▶ [Task objective] Write out the material below word for word, keeping every line as it appears.
── Material for the task
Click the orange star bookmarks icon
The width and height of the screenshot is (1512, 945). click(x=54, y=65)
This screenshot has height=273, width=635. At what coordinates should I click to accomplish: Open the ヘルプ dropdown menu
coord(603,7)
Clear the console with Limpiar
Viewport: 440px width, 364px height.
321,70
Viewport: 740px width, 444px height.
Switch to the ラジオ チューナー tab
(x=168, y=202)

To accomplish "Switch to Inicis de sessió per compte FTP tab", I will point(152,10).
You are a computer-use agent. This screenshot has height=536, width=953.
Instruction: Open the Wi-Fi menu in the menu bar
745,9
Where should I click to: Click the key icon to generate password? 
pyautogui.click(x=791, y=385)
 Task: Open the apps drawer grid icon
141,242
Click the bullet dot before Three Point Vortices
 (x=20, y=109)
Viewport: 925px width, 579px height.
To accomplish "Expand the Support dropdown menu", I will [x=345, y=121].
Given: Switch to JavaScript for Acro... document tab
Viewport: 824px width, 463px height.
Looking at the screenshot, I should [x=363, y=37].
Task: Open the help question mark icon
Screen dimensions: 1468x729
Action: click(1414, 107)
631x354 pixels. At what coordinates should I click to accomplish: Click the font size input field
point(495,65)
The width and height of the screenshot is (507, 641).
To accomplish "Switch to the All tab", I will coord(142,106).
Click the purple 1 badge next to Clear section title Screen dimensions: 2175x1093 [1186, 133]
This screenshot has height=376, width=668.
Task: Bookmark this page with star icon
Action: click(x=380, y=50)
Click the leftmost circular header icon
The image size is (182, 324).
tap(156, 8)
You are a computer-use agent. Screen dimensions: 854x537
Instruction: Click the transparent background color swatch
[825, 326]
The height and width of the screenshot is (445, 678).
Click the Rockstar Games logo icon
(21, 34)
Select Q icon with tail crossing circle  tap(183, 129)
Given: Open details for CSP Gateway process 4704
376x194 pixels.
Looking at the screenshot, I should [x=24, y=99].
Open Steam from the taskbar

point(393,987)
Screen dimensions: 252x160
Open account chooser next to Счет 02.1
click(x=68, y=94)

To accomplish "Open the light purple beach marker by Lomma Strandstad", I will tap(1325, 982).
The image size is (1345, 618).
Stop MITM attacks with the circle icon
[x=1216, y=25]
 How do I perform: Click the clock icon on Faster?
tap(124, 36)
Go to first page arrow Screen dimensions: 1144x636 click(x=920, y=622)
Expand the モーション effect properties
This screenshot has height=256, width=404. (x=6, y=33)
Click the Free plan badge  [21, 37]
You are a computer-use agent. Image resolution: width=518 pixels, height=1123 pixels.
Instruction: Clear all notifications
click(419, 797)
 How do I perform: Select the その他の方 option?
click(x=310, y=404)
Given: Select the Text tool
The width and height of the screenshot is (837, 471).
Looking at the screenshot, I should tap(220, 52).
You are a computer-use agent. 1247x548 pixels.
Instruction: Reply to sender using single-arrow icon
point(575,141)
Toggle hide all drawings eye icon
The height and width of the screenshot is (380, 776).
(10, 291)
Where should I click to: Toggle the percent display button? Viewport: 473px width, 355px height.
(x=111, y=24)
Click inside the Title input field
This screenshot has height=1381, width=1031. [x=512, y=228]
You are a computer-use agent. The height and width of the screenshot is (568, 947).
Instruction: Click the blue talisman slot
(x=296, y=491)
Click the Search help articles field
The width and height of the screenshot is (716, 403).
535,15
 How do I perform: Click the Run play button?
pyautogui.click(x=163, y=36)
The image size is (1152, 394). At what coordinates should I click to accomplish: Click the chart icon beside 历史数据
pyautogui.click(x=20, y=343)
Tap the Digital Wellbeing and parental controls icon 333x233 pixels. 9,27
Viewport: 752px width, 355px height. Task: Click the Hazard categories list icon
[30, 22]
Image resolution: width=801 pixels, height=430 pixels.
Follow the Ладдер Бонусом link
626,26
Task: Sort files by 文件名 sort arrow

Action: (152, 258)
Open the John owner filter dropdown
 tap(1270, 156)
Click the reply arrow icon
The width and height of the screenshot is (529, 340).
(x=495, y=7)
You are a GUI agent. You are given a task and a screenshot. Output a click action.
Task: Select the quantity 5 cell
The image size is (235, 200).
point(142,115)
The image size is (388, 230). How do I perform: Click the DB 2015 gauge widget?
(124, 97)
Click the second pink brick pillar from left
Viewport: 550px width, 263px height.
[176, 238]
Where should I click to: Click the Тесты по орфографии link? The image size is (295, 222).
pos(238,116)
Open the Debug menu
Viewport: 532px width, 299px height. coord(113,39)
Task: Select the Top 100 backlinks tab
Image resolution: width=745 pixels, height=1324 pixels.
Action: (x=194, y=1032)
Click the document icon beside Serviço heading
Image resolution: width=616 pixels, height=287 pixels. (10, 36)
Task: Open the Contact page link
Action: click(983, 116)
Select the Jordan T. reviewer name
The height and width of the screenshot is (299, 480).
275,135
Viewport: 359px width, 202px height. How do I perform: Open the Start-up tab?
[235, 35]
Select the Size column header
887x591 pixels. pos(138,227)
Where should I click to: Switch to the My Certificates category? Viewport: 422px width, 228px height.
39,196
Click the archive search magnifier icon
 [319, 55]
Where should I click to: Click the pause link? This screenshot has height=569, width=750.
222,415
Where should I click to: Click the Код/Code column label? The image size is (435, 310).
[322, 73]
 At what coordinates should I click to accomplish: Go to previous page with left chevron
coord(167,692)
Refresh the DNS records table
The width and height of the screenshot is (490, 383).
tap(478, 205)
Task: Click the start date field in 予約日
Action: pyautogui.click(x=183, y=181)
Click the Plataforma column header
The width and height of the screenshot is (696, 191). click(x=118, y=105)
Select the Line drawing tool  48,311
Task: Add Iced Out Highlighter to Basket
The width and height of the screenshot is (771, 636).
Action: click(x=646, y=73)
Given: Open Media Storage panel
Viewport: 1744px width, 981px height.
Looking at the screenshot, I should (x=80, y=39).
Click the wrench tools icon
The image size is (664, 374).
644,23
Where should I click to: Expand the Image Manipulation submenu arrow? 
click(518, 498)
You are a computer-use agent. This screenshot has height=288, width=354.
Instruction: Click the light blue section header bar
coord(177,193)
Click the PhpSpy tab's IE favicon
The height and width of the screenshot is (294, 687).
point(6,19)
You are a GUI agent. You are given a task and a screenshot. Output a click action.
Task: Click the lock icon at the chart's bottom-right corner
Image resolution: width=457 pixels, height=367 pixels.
────
▶ [Result for this exercise]
Click the orange star bookmarks icon
The width and height of the screenshot is (1512, 945). click(x=54, y=65)
This screenshot has height=273, width=635. At what coordinates should I click to accomplish: Open the ヘルプ dropdown menu
coord(603,7)
Clear the console with Limpiar
Viewport: 440px width, 364px height.
321,70
Viewport: 740px width, 444px height.
Switch to the ラジオ チューナー tab
(x=168, y=202)

To accomplish "Switch to Inicis de sessió per compte FTP tab", I will point(152,10).
You are a computer-use agent. This screenshot has height=536, width=953.
Instruction: Open the Wi-Fi menu in the menu bar
745,9
Where should I click to: Click the key icon to generate password? 
pyautogui.click(x=791, y=385)
 Task: Open the apps drawer grid icon
141,242
Click the bullet dot before Three Point Vortices
 (x=20, y=109)
Viewport: 925px width, 579px height.
To accomplish "Expand the Support dropdown menu", I will [x=345, y=121].
Given: Switch to JavaScript for Acro... document tab
Viewport: 824px width, 463px height.
Looking at the screenshot, I should [x=363, y=37].
Task: Open the help question mark icon
Screen dimensions: 1468x729
Action: click(1414, 107)
631x354 pixels. At what coordinates should I click to accomplish: Click the font size input field
point(495,65)
The width and height of the screenshot is (507, 641).
To accomplish "Switch to the All tab", I will coord(142,106).
Click the purple 1 badge next to Clear section title Screen dimensions: 2175x1093 [1186, 133]
This screenshot has height=376, width=668.
Task: Bookmark this page with star icon
Action: click(x=380, y=50)
Click the leftmost circular header icon
The image size is (182, 324).
tap(156, 8)
You are a computer-use agent. Screen dimensions: 854x537
Instruction: Click the transparent background color swatch
[825, 326]
The height and width of the screenshot is (445, 678).
Click the Rockstar Games logo icon
(21, 34)
Select Q icon with tail crossing circle  tap(183, 129)
Given: Open details for CSP Gateway process 4704
376x194 pixels.
Looking at the screenshot, I should [x=24, y=99].
Open Steam from the taskbar

point(393,987)
Screen dimensions: 252x160
Open account chooser next to Счет 02.1
click(x=68, y=94)

To accomplish "Open the light purple beach marker by Lomma Strandstad", I will tap(1325, 982).
The image size is (1345, 618).
Stop MITM attacks with the circle icon
[x=1216, y=25]
 How do I perform: Click the clock icon on Faster?
tap(124, 36)
Go to first page arrow Screen dimensions: 1144x636 click(x=920, y=622)
Expand the モーション effect properties
This screenshot has height=256, width=404. (x=6, y=33)
Click the Free plan badge  [21, 37]
You are a computer-use agent. Image resolution: width=518 pixels, height=1123 pixels.
Instruction: Clear all notifications
click(419, 797)
 How do I perform: Select the その他の方 option?
click(x=310, y=404)
Given: Select the Text tool
The width and height of the screenshot is (837, 471).
Looking at the screenshot, I should tap(220, 52).
You are a computer-use agent. 1247x548 pixels.
Instruction: Reply to sender using single-arrow icon
point(575,141)
Toggle hide all drawings eye icon
The height and width of the screenshot is (380, 776).
(10, 291)
Where should I click to: Toggle the percent display button? Viewport: 473px width, 355px height.
(x=111, y=24)
Click inside the Title input field
This screenshot has height=1381, width=1031. [x=512, y=228]
You are a computer-use agent. The height and width of the screenshot is (568, 947).
Instruction: Click the blue talisman slot
(x=296, y=491)
Click the Search help articles field
The width and height of the screenshot is (716, 403).
535,15
 How do I perform: Click the Run play button?
pyautogui.click(x=163, y=36)
The image size is (1152, 394). At what coordinates should I click to accomplish: Click the chart icon beside 历史数据
pyautogui.click(x=20, y=343)
Tap the Digital Wellbeing and parental controls icon 333x233 pixels. 9,27
Viewport: 752px width, 355px height. Task: Click the Hazard categories list icon
[30, 22]
Image resolution: width=801 pixels, height=430 pixels.
Follow the Ладдер Бонусом link
626,26
Task: Sort files by 文件名 sort arrow

Action: (152, 258)
Open the John owner filter dropdown
 tap(1270, 156)
Click the reply arrow icon
The width and height of the screenshot is (529, 340).
(x=495, y=7)
You are a GUI agent. You are given a task and a screenshot. Output a click action.
Task: Select the quantity 5 cell
The image size is (235, 200).
point(142,115)
The image size is (388, 230). How do I perform: Click the DB 2015 gauge widget?
(124, 97)
Click the second pink brick pillar from left
Viewport: 550px width, 263px height.
[176, 238]
Where should I click to: Click the Тесты по орфографии link? The image size is (295, 222).
pos(238,116)
Open the Debug menu
Viewport: 532px width, 299px height. coord(113,39)
Task: Select the Top 100 backlinks tab
Image resolution: width=745 pixels, height=1324 pixels.
Action: (x=194, y=1032)
Click the document icon beside Serviço heading
Image resolution: width=616 pixels, height=287 pixels. (10, 36)
Task: Open the Contact page link
Action: click(983, 116)
Select the Jordan T. reviewer name
The height and width of the screenshot is (299, 480).
275,135
Viewport: 359px width, 202px height. How do I perform: Open the Start-up tab?
[235, 35]
Select the Size column header
887x591 pixels. pos(138,227)
Where should I click to: Switch to the My Certificates category? Viewport: 422px width, 228px height.
39,196
Click the archive search magnifier icon
 [319, 55]
Where should I click to: Click the pause link? This screenshot has height=569, width=750.
222,415
Where should I click to: Click the Код/Code column label? The image size is (435, 310).
[322, 73]
 At what coordinates should I click to accomplish: Go to previous page with left chevron
coord(167,692)
Refresh the DNS records table
The width and height of the screenshot is (490, 383).
tap(478, 205)
Task: Click the start date field in 予約日
Action: pyautogui.click(x=183, y=181)
Click the Plataforma column header
The width and height of the screenshot is (696, 191). click(x=118, y=105)
Select the Line drawing tool  48,311
Task: Add Iced Out Highlighter to Basket
The width and height of the screenshot is (771, 636).
Action: click(x=646, y=73)
Given: Open Media Storage panel
Viewport: 1744px width, 981px height.
Looking at the screenshot, I should (x=80, y=39).
Click the wrench tools icon
The image size is (664, 374).
644,23
Where should I click to: Expand the Image Manipulation submenu arrow? 
click(518, 498)
You are a computer-use agent. This screenshot has height=288, width=354.
Instruction: Click the light blue section header bar
coord(177,193)
Click the PhpSpy tab's IE favicon
The height and width of the screenshot is (294, 687).
point(6,19)
You are a GUI agent. You are given a task and a screenshot. Output a click action.
Task: Click the lock icon at the chart's bottom-right corner
Image resolution: width=457 pixels, height=367 pixels.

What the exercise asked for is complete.